/papers

Research papers I read

[Note: I stopped updating this after Feb 2018 as it got harder and harder to keep track of all the papers I read.]

papers

List of papers I have read, am reading and want to read starting 1st Sept 2017.

Read

  • Asynchronous Methods for Deep Reinforcement Learning - ICML 2016 - [RL]

    aka A3C. Instead of training on samples from replay memory to decorrelate temporal relations, use multiple agents operating in their own copy the environment using a current global policy. Training becomes more stable. Beats the previous best in half the training time. Train k agents on a single k-core CPU. No communication costs as with [Gorrila](https://arxiv.org/abs/1507.04296). In case of off-policy learning the individual agents can apply different policies which is more explorative and stable. Replay memory can still be used with this to increase data-efficiency.
  • Unsupervised Domain Adaptation by Backpropagation - 2014 - [CV] [GANs]

    It's a GAN in disguise. You datasets from 2 domains - 1) labelled synthetic image classes and 2) unlabelled real images. You want to label the images from real domain. Idea: There are three NN modules - G, C and D. Domain invariant features must be learn by network G. Feed the features to their equivalent of a discriminator (D), penalize N if D can predict domain from given features. Also feed the same features to classifier C train it to label the synthetic data. Over time D can't tell the domain, the features learnt are domain-invariant and by the covariate shift assumption network [G --> C] becomes good at classifying unlabelled real images.
  • Learning to Repeat: Fine Grained Action Repetition for deep reinforcement learning - ICLR 2017 - [RL]

    aka FiGAR. In policy gradient method, instead of just predicting the next action `a` from a set of actions `A` (continuous or discrete) predict a tuple (`a`, `w`) from `A` (actions) and a set of discrete integers `W`. Repeat action `a` for the next `w` time-steps. The intuition is this: in many situations you want to repeat the same action over a long range of time-steps. Decouple the prediction of `a` from `w` prevent the network from blowing up.
  • Attention Is All You Need by Ashish Vaswani et. al - 2017 - [DL]
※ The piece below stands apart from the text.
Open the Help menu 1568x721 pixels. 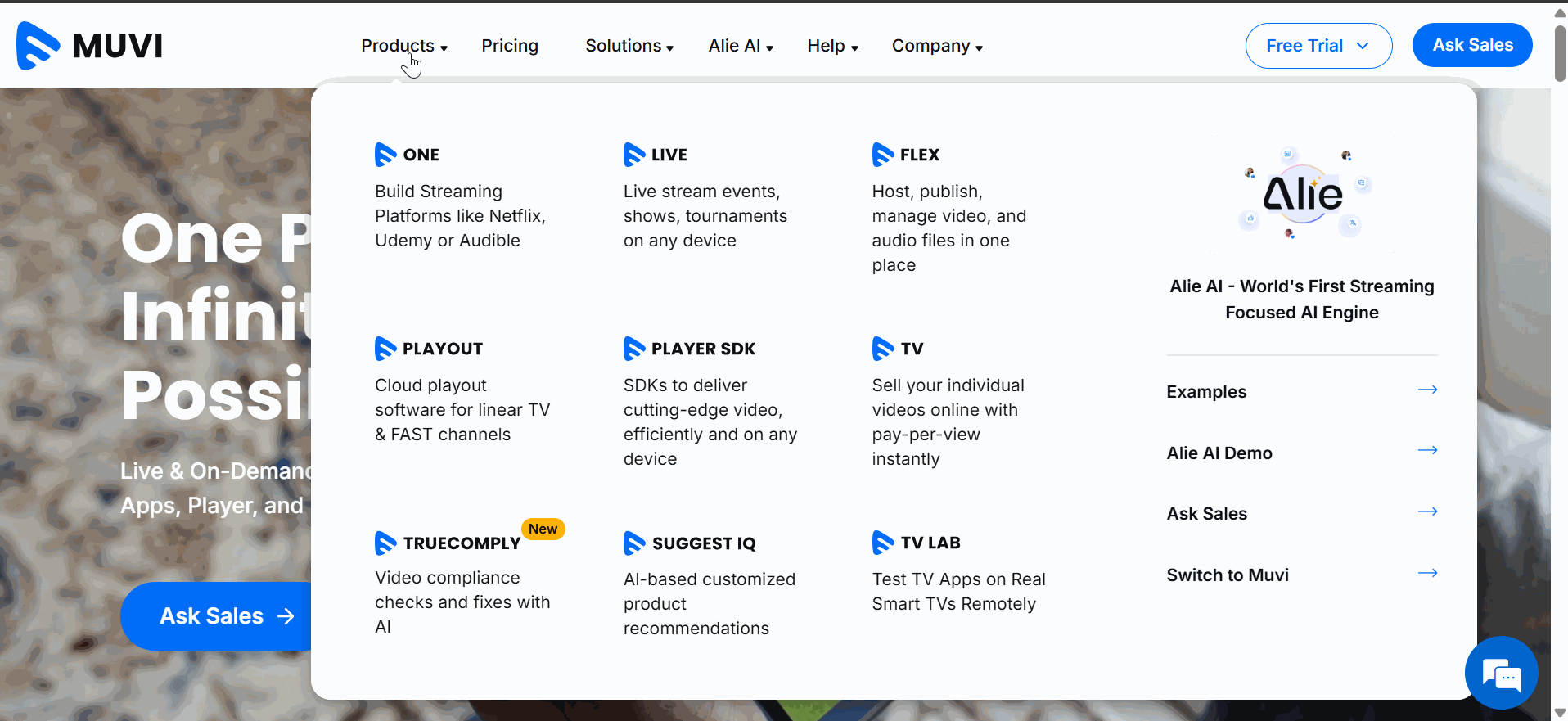[x=831, y=46]
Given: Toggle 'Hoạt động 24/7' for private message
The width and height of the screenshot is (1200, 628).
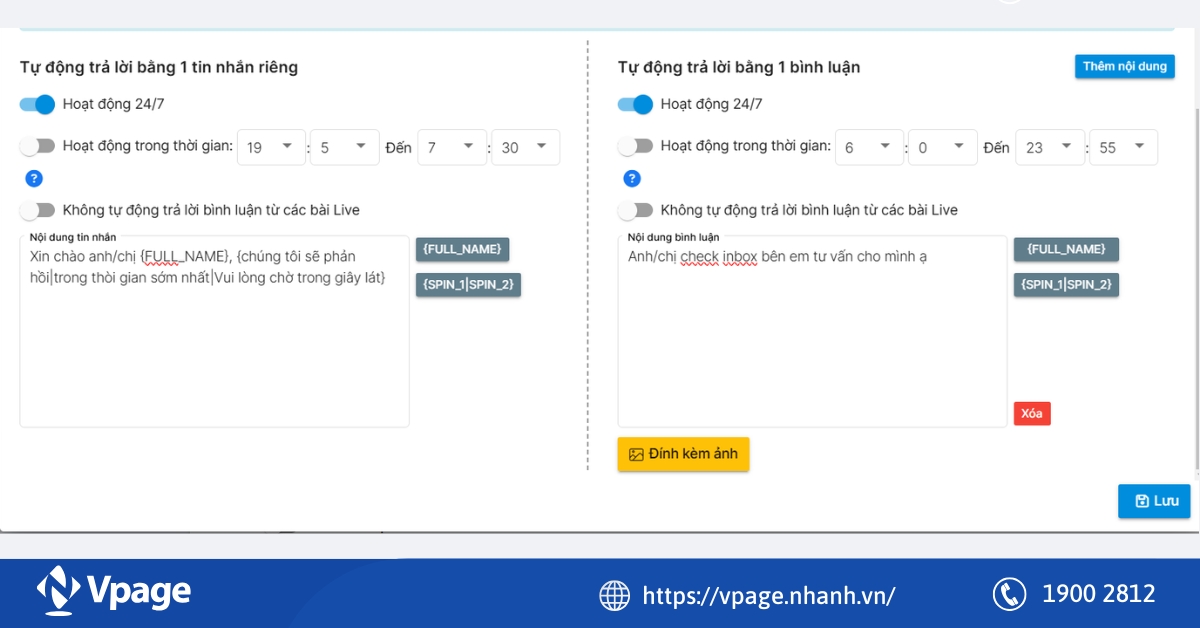Looking at the screenshot, I should tap(37, 104).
    novelty - 10/10. Fixed number of Attend and Analyse steps == number of stacked Transformer units (6 in the paper). Transformer unit: Consists of 1) an encoder layer 2) a decoder layer. Both layers contain a sub layer for attention and a fully connected sub-layer. The decoder contains and addition masking layer for preventing the decoder from seeing current and future token. Multiple smaller attention heads used instead of single big attention head. Positional information of both input and output sequences are fused into the embeddings before feeding it to the first Transformer layer. After that the order input or output tokens doesn't matter until the next Transformer unit. Positional encoding is cleverly designed to support relative indexing for attention.

  • Residual Algorithms: Reinforcement Learning with Function Approximation by L. Baird - 1995 - [RL]
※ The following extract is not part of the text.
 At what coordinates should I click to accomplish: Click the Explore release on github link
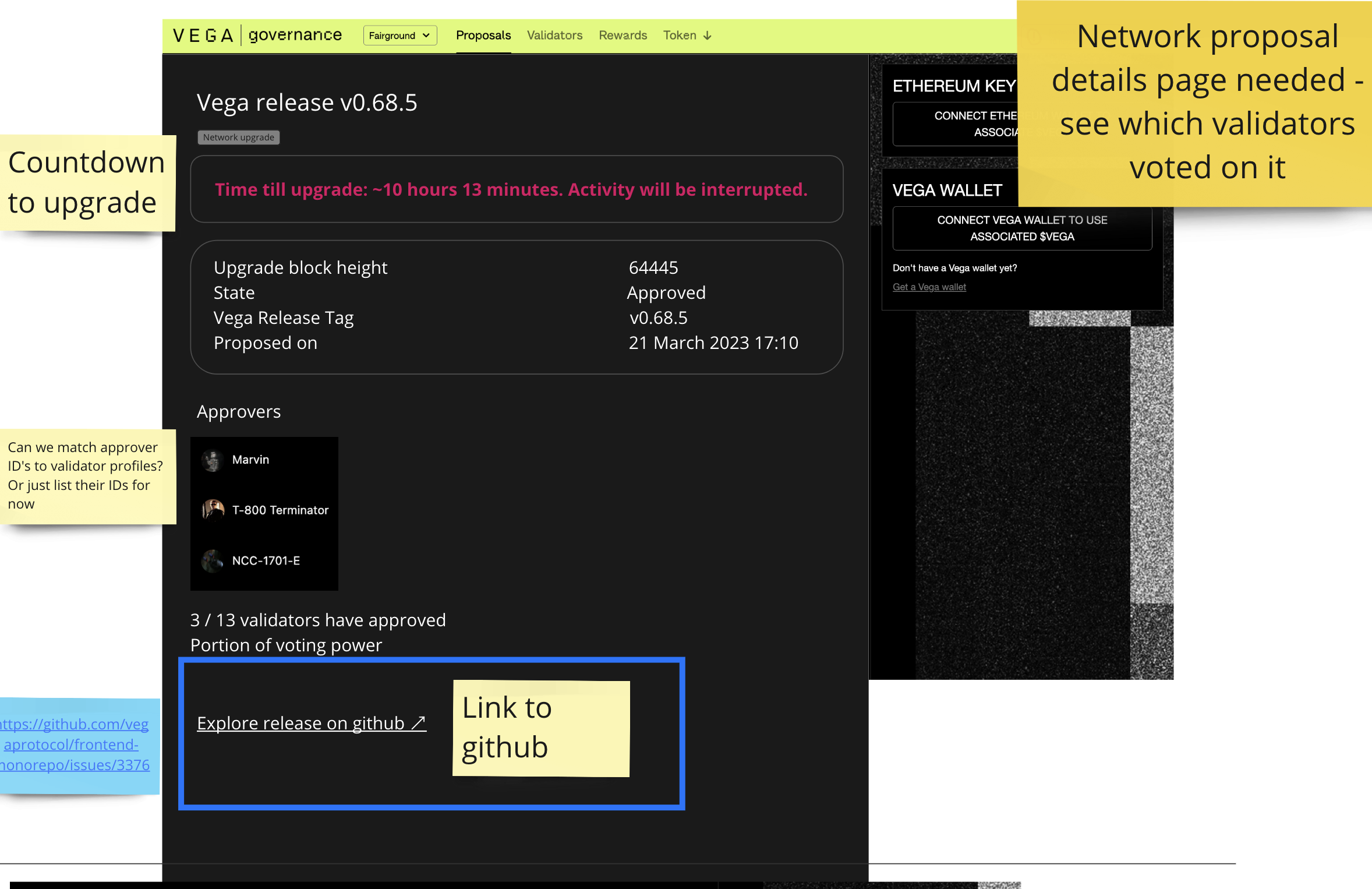(x=299, y=722)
    TD(0) updates guaranteed to converge for table lookup but not for function approximators. Enter, Residual Gradient updates: Define a loss function E over the Bellman residue (RHS-LHS of Bellman eq.). Do gradient descent on w.r.t to E --> Guaranteed to converge but slow. Slow because the updates go both ways (next_state_action <--> this_state_action). Enter, Residual (delta_w_r) updates: Hit a compromise b/w TD(0) (delta_w_d) and Residual Gradient (delta_w_rg).

    TD(0) update

    Residual Gradient update

    Dotted line is the hyperplane perpendicular to the true gradient w.r.t residue (need to stay left of it for robustness). Mustn't go far from TD(0) update (the direction of fast learning). Idea: take projection of TD(0) update w.r.t dotted line, nudge it slightly to the left.

  • Efficient per-example gradient computations by Goodfellow - 2015 - [DL]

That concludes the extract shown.